19.05–18.06.2017
Kunstnernes Hus
EXHIBITION
EIRIK SÆTHER: FAMILY FRIENDLY
UKS presents Eirik Sæther’s first institutional solo exhibition in Scandinavia, Family Friendly, opening 7pm, Friday 19 May, 2017, as part of the guest programme at Kunstnernes Hus, Oslo.
A truce is the momentary armistice between fighting fronts, individuals, or collectives. It is also the title of a core work in Sæther’s UKS exhibition. Expanding this concept of an uneasy balance, it approaches the artist’s body of work as an ongoing performance compiled from an amalgam of surrounding interests. Sæther’s practice is a constant negotiation, creating thick layers of collaged material catalyzed by the different sociolects and visual realms he encounters as an international artist and a broke Oslo slacker; an eternal teenager, a son, and a father; and a non-profit exhibitor, an occasional performative (identity) thief, and the creator of an irregular (fake?) fashion brand.

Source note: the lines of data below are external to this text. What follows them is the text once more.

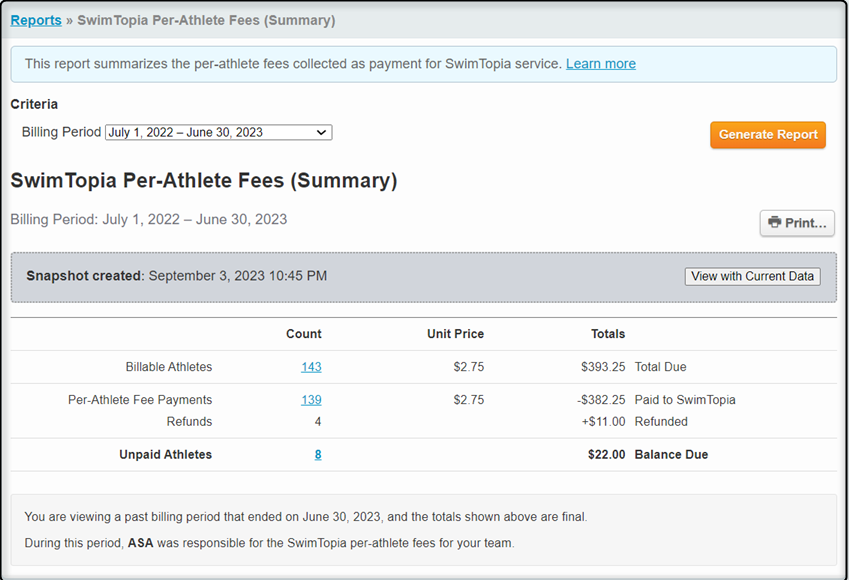Image resolution: width=849 pixels, height=580 pixels.
Task: Click the Balance Due amount
Action: click(608, 454)
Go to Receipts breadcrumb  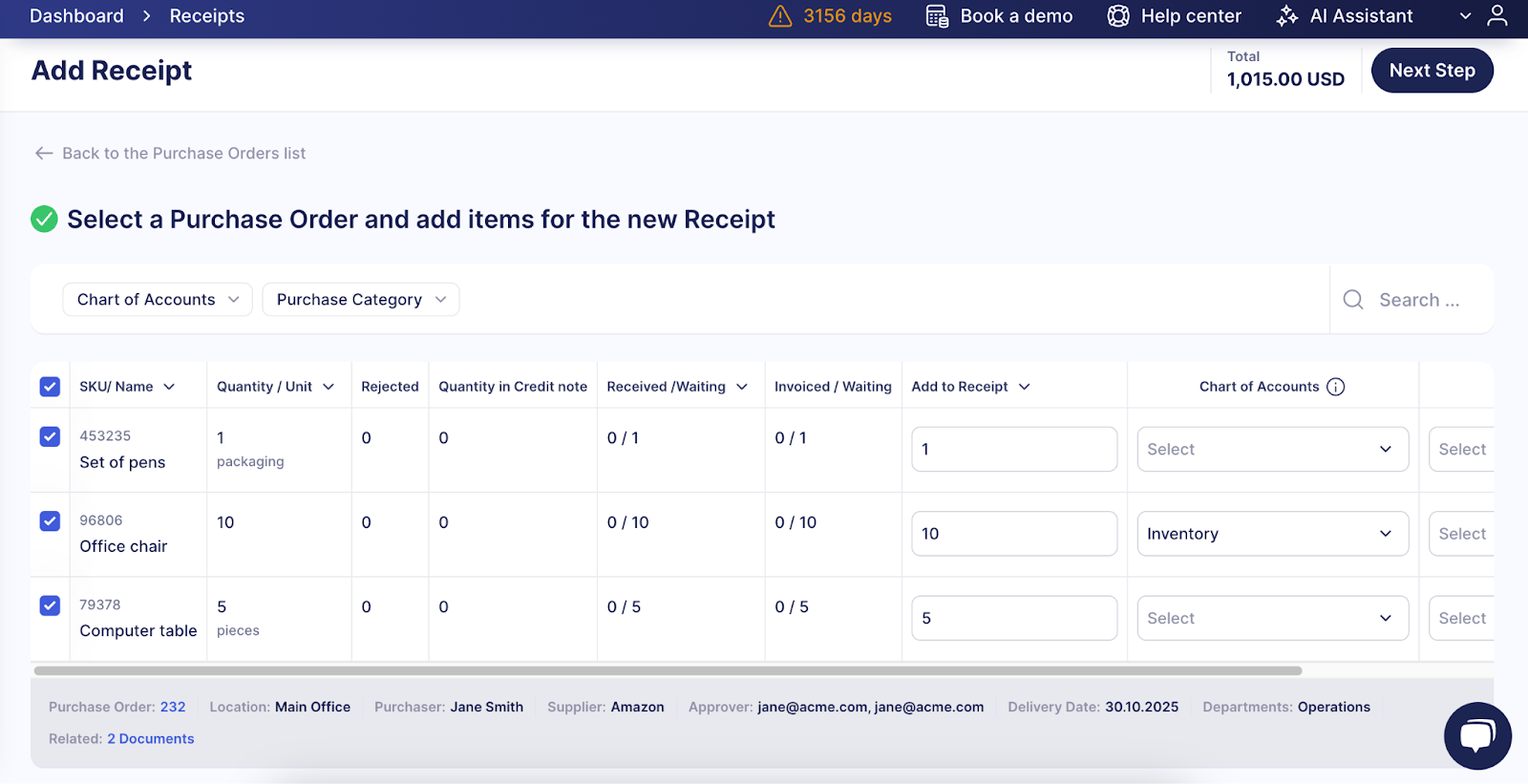206,16
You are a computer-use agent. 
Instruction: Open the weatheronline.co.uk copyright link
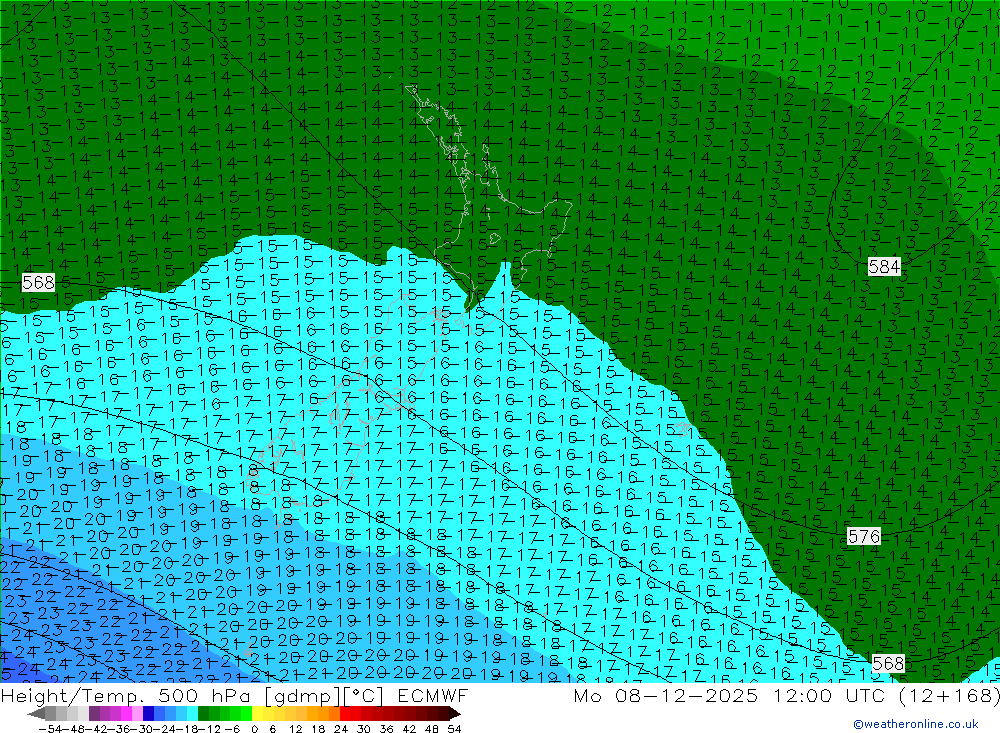coord(915,724)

To be family friendly is a benevolent marker. Yet in a corporate culture, it is a double bind since it also shows a (cynical) motif: selling the product, i.e., hijacking the family for commercial employment and tuning the cultural output to its spectators by censoring away the world’s horrors. Toying with these layers, a central element in Sæther’s exhibition Family Friendly is a series of elevated platforms displaying baby-doll casts that recall the 1988 horror movie Child’s Play in which a doll breaks out of its amicable role.
Clad in glittery costumes and punk wigs, Sæther’s figurines are set amongst fake branches, graffiti spray cans, and home-décor letters, evoking simultaneously a tongue-in-cheek rip-off of uncanny, gory motifs, a catwalk, and an ikebana arrangement. A fixture behind these scenarios is the 1957 novel by Italo Calvino Baron in the Trees. The novel follows the adolescent, rampant boy of a noble family who decides to rebel against the prospects of adulthood (and assuming his proper role as Baron) by living his whole life in a tree, rejecting the decorum of aristocracy. However, in Sæther’s version, the stage of rebellion is no longer an ascetic site of nature but a theatrically dressed-up act that unfolds on custom-built pedestals imitating grand-scale flower vases. The withdrawal to an isolated treetop (akin to an artistic ivory tower) is replaced by a murkily embroidered stage design of miniature worlds or “doll houses” that merge (naive) visual directives of performative dissidence, such as the spray can, with the (family-friendly) ornamented tropes of bourgeois life. The figurative depiction of lofty solitude has thus turned into a clustered “decoration”, resonating with a recurring crux in Sæther’s practice: the deliberately failing attempt to escape from the institutionalized art world’s formalism and rules of engagement, to instead sink into a dirty realm of libidinal desire, pop culture, juvenile blogging, and blurred backstreet boyhood.
Eirik Sæther (b. 1983) graduated from Oslo Academy of the Arts’ MFA program in 2010. Previous exhibitions and projects include the solo show ”World’s Youngest” at Édouard Montassut in Paris (2017), his participation in the 9th Berlin Biennale (2016), the solo exhibition ”INNESTEMME” organized by Jenny’s at 47 Canal, New York (2015), and the exhibition ”Unshelling and Shelling Again,” which he curated for Kunsthall Stavanger and Diorama, Oslo (2014). Upcoming exhibitions in Summer 2017 include a solo exhibition at Jenny’s in Los Angeles and participation in the Sculpture Biennial in Oslo.